On Saturday before qualifying, an extended family member asked me
why I enjoyed Formula 1.
I answered that, "Because it mimics real life".
"How is that?", they asked.
I responded, "Because it is rarely fair and the rules keep changing".
So in that regard race director Micheal Masi making a series of
unprecedented calls just prior to the final lap did not disappoint.
The mechanism of the end of the Safety Car period was like no other
we had ever seen. Initially, lapped cars were instructed that they
would stay in place. Then in the penultimate lap, the decision is
reversed but with a brand new twist made up on the spot that
we have never seen before. Just the five cars between HAM and VER
would get out of the way but the others remain in place.
But it got even better. For years there have been calls to speed up the
end of the Safety Car period whilst we tediously waited for lapped cars to unlap
themselves and join the back of the pack. So at this championship
deciding race, the race director decides they will do that for the first time.
It turns out the rules really do mimic real life because they are full
of contradictions.
Article 48.12 states that "Unless the clerk of the course considers the
presence of the safety car is still necessary, once the last lapped car has
passed the leader the safety car will return to the pits
at the end of the
following lap".
My highlight. "At the end of the following lap". No, we have the Safety
Car this time come in immediately.
On appeal, the FIA's "out" turned out to be rule 15.3, which says :-
Quote:
The Race
Director shall have overriding authority in the following matters and the clerk of the course may
give orders in respect of them only with his express agreement:
...
e) The use of the safety car
|
At its heart F1 is a technical sport. The decision of how to design the
car's aero package and engine and the minutiae of strategy and so on
are computed, estimated and guessed as best they can.

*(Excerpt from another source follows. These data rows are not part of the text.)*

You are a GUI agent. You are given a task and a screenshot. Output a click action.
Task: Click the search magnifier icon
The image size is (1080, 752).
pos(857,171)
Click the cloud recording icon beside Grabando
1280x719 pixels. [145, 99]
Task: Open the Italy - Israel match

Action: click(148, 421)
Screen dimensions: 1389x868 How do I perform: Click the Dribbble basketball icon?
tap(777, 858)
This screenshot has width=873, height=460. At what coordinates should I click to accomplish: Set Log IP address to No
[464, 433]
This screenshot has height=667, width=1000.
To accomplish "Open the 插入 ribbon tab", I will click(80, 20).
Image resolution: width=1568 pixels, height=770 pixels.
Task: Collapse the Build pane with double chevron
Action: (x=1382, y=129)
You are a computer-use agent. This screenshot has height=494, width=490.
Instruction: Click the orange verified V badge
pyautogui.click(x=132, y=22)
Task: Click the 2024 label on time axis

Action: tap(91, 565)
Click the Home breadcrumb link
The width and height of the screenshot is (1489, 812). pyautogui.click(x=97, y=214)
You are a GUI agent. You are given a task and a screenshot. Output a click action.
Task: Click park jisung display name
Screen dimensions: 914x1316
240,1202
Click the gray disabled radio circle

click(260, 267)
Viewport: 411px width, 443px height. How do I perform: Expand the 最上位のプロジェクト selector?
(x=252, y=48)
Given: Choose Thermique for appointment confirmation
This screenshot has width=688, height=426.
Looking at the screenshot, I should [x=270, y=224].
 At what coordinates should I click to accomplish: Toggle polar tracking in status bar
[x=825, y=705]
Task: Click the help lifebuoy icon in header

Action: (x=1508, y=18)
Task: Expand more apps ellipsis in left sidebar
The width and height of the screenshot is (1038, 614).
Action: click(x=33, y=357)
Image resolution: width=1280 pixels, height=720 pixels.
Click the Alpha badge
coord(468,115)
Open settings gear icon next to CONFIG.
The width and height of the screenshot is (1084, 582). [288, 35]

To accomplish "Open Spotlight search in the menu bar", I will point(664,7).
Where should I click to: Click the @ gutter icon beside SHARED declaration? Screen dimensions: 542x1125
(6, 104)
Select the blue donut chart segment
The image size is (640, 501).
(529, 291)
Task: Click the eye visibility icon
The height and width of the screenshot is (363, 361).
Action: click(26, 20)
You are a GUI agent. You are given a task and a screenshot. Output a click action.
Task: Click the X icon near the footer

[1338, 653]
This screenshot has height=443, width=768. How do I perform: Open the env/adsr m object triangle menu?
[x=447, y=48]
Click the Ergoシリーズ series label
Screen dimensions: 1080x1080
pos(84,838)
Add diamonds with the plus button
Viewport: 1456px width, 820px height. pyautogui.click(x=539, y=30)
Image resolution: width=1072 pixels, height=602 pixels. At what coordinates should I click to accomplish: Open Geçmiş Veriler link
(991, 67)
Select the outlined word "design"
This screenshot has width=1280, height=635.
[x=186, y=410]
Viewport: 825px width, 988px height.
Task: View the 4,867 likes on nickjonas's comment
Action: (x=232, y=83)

The events of the race act as the joker in the pack. Do you cover
an undercut, do you pit for fresh tyres, do you pit under a virtual or
real safety car and so on.
It seemed to me that it wasn't so much Mercedes making a bad call on
whether to pit for new tyres when the Safety Car came in, it was
they appeared to estimate how long it would take to clear the wreckage
on average plus the time it would take for overlapped cars to join the back
of the pack would exceed the number of laps remaining.
In other words, the race would end behind the Safety Car.
This technical estimate was based on years of prior experience based on how the
rules and procedures had been followed in the past.
But what they didn't take into account was my original comment about how
in F1 the rules are rarely fair and they keep on changing.
It is understandable that the race director is in charge of safety.
But at some point he decided to put on a racing spectacle by contriving
how the safety car period would end.
The weakest point of soccer is the penalty shootout. It only happens
when there is a draw.
But in this instance the director took upon himself to have a penalty shootout
when there was no draw and one player has availed himself of a pair
of brand new boots.
Even if the slowest car in the pack was given a set of fresh softs and
allowed to have a sprint against the Mercedes with a set of now really worn
hards, the underdog would have more than likely won.
So it was fait accompli.
If Latifi had crashed, say, on the final lap, it would have been a completely
different outcome.
It certainly will be controversial for many years to come.
In any case, the most dramatic, melodramatic and exciting season
for years is over.
There's that wonderful 1965 movie The Great Race, where the handsome
hero played by Tony Curtis, whilst kissing Natalie Wood in front of the
finish line at the Eiffel Tower, allows the villain played by Jack
Lemmon to win the race.
The Jack Lemmon character at first is jubilant because he has won, but
then calls for a re-race when he realises his final victory was hollow.
It has been an incredible and well deserved season for Max, but if it
were me, not how I would have liked to have finally won it.